- _SELECTED PASSAGE_
Power Query, thanks to its interface, offers an easy way to connect to data sources. In the previous chapter, you saw different authentication types, but here you will get an overview of the connector types and learn which one fits best. You will also learn the difference between preview (or beta) and general availability connectors.

Getting ready

For this recipe, you need to have Power BI Desktop running on your machine.

How to do it...

Open Power BI Desktop and you will be ready to perform the following steps:

  1. The first step in every version of the Power Query tool, whether it is the online or desktop version, is to click on Get data:
    Figure 2.1 – Get data in Power Query Desktop (left) and Get data in Power Query online (right)

    Figure 2.1 – Get data in Power Query Desktop (left) and Get data in Power Query online (right)

  2. Once you expand the Get data section, you will end up with the following view in the Power Query Desktop version:
Figure 2.2 – Get Data All connectors view in Power Query Desktop

Figure 2.2 – Get Data All connectors view in Power Query Desktop

And if you expand the same section in the Power Query online version, you will see the following:

Figure 2.3 – Get Data All categories view in Power Query online

Figure 2.3 – Get Data All categories view in Power Query online

Both versions have the following connectors divided into the same categories:

  • File: You can connect to different types of files, such as Excel, CSV/TXT, XML, JSON, Folder, PDF, and Parquet.

- _DATASET SECTION_
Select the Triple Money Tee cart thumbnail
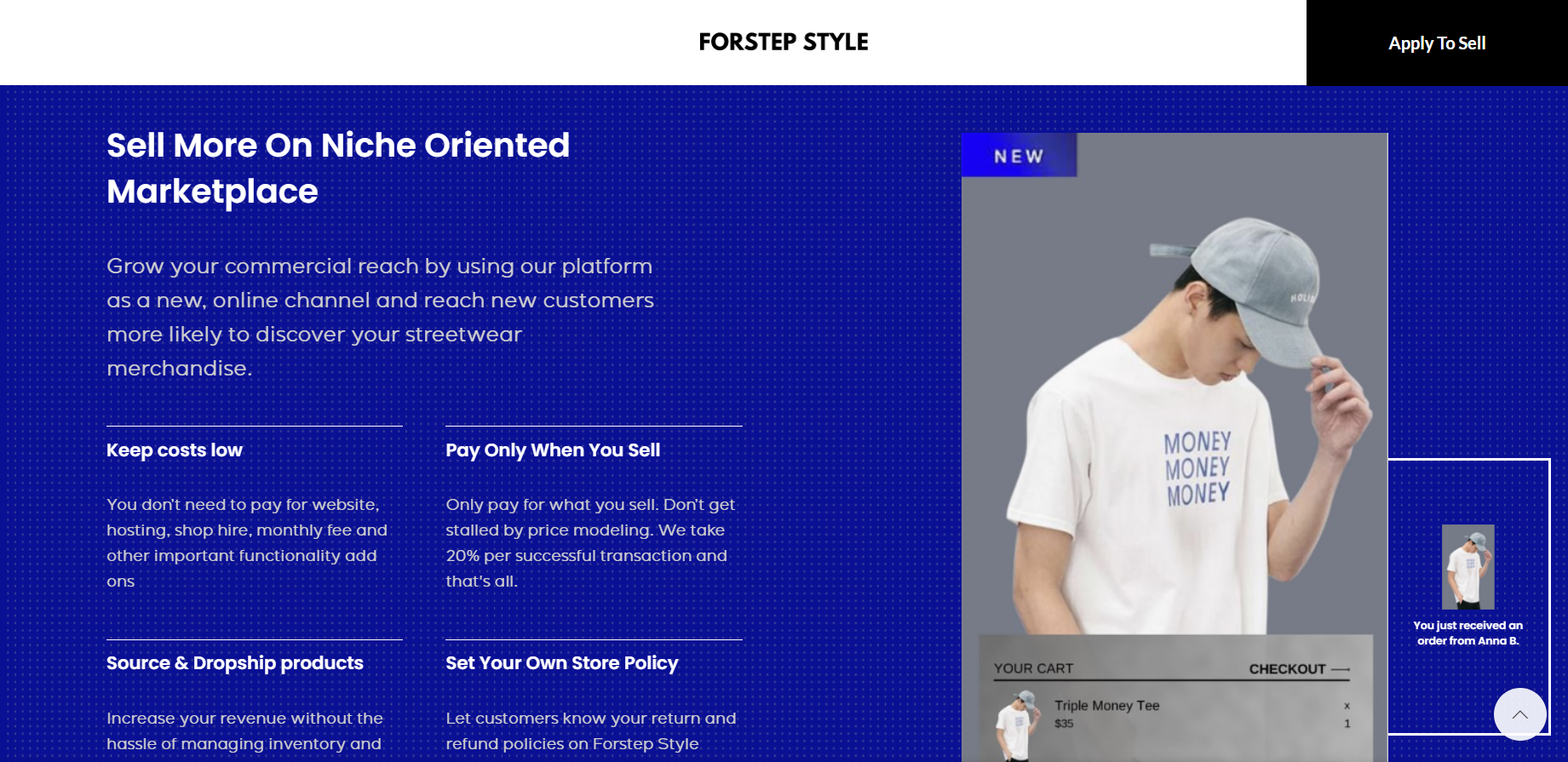Image resolution: width=1568 pixels, height=762 pixels. coord(1017,725)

- _OBJECTIVE 1_
In the Power Query passage, what is the first step in every version of the Power Query tool?
- _OBJECTIVE 2_
Reproduce the part of the Power Query passage that opens with the words containing "2. Once you" and closes with "PDF, and Parquet.".

- _EXPECTED OUTPUT 1_
Clicking on Get data.

- _EXPECTED OUTPUT 2_
2. Once you expand the Get data section, you will end up with the following view in the Power Query Desktop version:
Figure 2.2 – Get Data All connectors view in Power Query Desktop

Figure 2.2 – Get Data All connectors view in Power Query Desktop

And if you expand the same section in the Power Query online version, you will see the following:

Figure 2.3 – Get Data All categories view in Power Query online

Figure 2.3 – Get Data All categories view in Power Query online

Both versions have the following connectors divided into the same categories:

  • File: You can connect to different types of files, such as Excel, CSV/TXT, XML, JSON, Folder, PDF, and Parquet.